DiscoverR tools are the components of the enRichMyData toolbox that help users find and understand data that they can use in their data enrichment processes.
Since knowledge graphs (KGs) play a crucial role in data enrichment, either as target data sources of interest or as bridges to reach additional sources, the first DiscoverR tool, ABSTAT, supports pattern-based profiling of even very large KGs, as well as explorative searches on top of these profiles. In the backend, profiles list all the schema-level connections existing in a graph as well as several statistics, thus providing a schema-level complete summary of the data stored in the KG. In the frontend, explorative queries support humans and machines in searching relevant data (“Which connections do the graph represent between cities and sports teams?”), and filter and browse all available connections (e.g., finding all the properties used to describe entities of the class dbo:City, or finding that the unique property connecting dbo:City and dbo:SportTeam in DBpedia is dbo:wikiPageWikiLink and that about 9000 of these connections exist). These profiles have been proved useful to help humans formulate queries over KGs with complex schemas, annotate tables, detect quality problems, and to help machines select the most relevant features. In enRichMyData, profiles of well-established KGs like WikiData and DBpedia will be considered, but also of KGs produced and used in the project.

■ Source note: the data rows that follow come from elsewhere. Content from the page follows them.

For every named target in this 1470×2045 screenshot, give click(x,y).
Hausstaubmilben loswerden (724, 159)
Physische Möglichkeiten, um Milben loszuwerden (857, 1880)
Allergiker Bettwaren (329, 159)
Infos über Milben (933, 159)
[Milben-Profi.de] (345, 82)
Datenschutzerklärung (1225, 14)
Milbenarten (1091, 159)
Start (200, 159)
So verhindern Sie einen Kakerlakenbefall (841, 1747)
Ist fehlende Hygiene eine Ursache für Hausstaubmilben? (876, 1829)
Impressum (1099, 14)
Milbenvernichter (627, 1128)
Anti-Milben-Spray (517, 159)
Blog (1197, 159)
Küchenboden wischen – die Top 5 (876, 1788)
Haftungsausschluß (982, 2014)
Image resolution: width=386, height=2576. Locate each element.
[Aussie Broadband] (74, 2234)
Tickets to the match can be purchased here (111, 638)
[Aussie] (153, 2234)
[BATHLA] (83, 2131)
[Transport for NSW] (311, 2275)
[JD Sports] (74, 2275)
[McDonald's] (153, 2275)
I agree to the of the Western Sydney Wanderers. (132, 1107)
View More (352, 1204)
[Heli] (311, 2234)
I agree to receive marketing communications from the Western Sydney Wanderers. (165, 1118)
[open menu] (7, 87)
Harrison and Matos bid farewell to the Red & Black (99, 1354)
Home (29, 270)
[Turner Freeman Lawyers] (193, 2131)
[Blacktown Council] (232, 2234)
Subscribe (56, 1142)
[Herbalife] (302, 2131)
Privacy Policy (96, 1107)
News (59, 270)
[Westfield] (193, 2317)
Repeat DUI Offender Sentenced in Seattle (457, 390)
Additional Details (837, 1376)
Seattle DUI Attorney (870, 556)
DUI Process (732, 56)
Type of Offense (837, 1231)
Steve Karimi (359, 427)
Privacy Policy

A second DiscoverR tool is SemTUI, a framework that provides a User Interface (UI) to let users enrich tables by combining data linking and data extension services. In this case, the discovery process happens while the user is enriching a data sample with the user interface: the user can discover linking algorithms that are available and use them to bridge to existing data sources (e.g., linking cities described in a column to their id in the DBpedia KG); once the links are found using the selected linking service, additional data can be fetched from the reference data source: the user can explore data available in the data source and specify the data she/he wants to add to the table (e.g., fetching the population of each city from DBpedia). Although this “link and extend” mechanism is inspired by the principles of web-based data exploration of linked open data, SemTUI is not limited to exploiting linked data sources. For example, we tested linking and extension services from private company KGs and included the HERE geocoding service for linking addresses to coordinates and; once two columns have geocoordinates., data can be enriched with the shortest route distance (as calculated by a route planning service). In other words, explorative functionalities offered by SemTUI support the discovery of (1) linking and extension services, (2) data fetched from external sources, and (2) possible flaws in the data enrichment process (e.g., wrong links). SemTUI implements, extends, and improves functionalities previously available in a similar tool named ASIA, providing a better user experience and the possibility of translating the enrichment operations into code that can also be manipulated from developer-friendly interfaces like a notebook.
The University of Milano-Bicocca contributes to the development of DiscoverR tool by bringing expertise in data discovery and linking solutions thanks to its research and associated tools in data profiling, data integration, semantic annotation of tabular data, and service-based architectures.